Si vous avez encore des images bucoliques de vaches qui trottent allègrement dans de grands pâturages verdoyants de la Californie, du genre Heidi rencontre la Vache qui rit, on vous ramène tout de suite sur le plancher des vaches.
Aux États-Unis, le problème de contamination des eaux est majeur et attribuable à l’ampleur des « CAFOs » — un acronyme pour Concentration Animal Feeding Operations —, des camps de concentration animaliers, gigantesques et industriels qui peuvent héberger des centaines à des millions d’animaux, pour maximiser leur croissance. (Au Canada, on les appelle des « Opérations d’élevage intensif. »)

Leur empreinte écologique est si déconcertante que le sénateur Cory Booker propose une nouvelle loi pour les éliminer graduellement d’ici 2040.

Et ce genre d’opérations n’est pas étranger chez nous puisque selon le Sierra Club, on estime que les huit millions de porcs en Ontario produisent deux fois plus d’eaux usées brutes (ce qu’on appelle affectueusement du raw sewage) que l’ensemble de la population humaine de la province de l’Ontario.

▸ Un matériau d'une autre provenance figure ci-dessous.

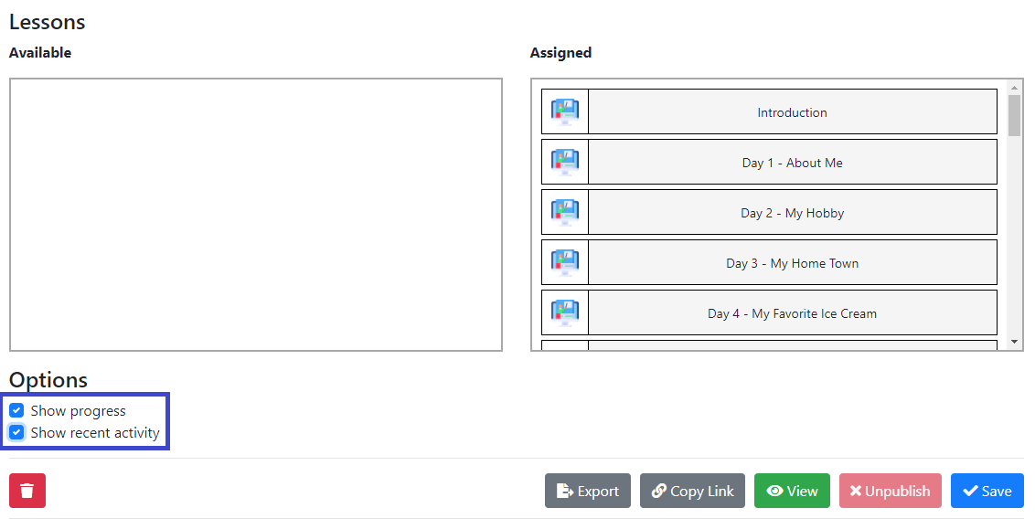Click inside the empty Available lessons box
Image resolution: width=1035 pixels, height=529 pixels.
coord(255,215)

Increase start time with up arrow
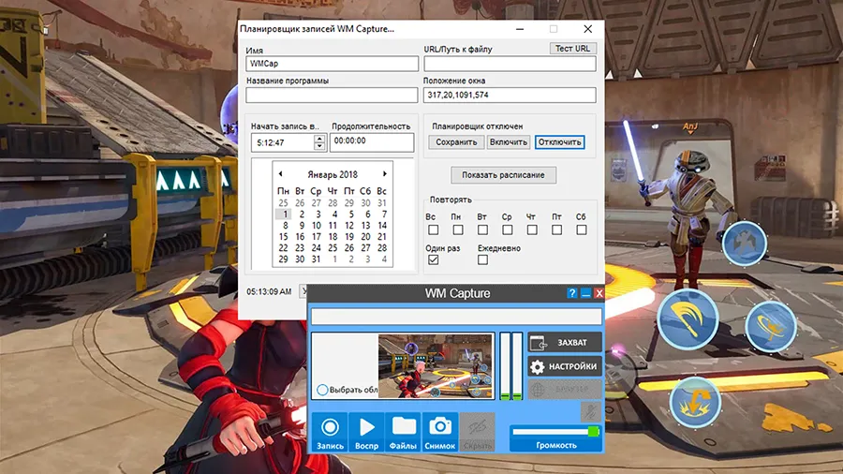point(319,139)
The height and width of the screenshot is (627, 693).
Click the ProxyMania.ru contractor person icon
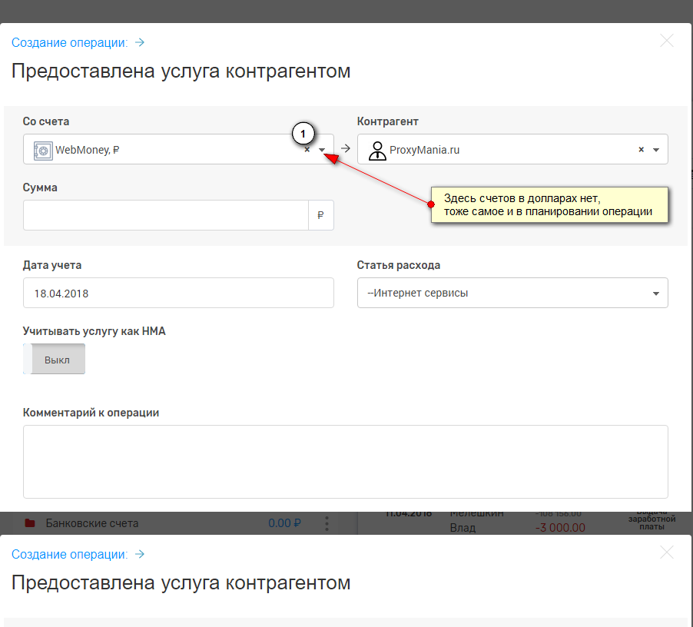377,151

Donc, malgré la récente implantation de nouveaux protocoles agricoles en Californie qui exigent que les eaux utilisées pour arroser la laitue soient testées quatre fois durant une culture, disons que le risque de contamination sera toujours présent, vu que la cause de la dernière éclosion n'a jamais vraiment été identifiée. 
En effet, lors de l'enquête, les chercheurs se sont finalement butés à… une loi américaine qui interdit les accès aux CAFOs.

Vous excuserez le jeu de mots, mais c’est vraiment le bout de la marde.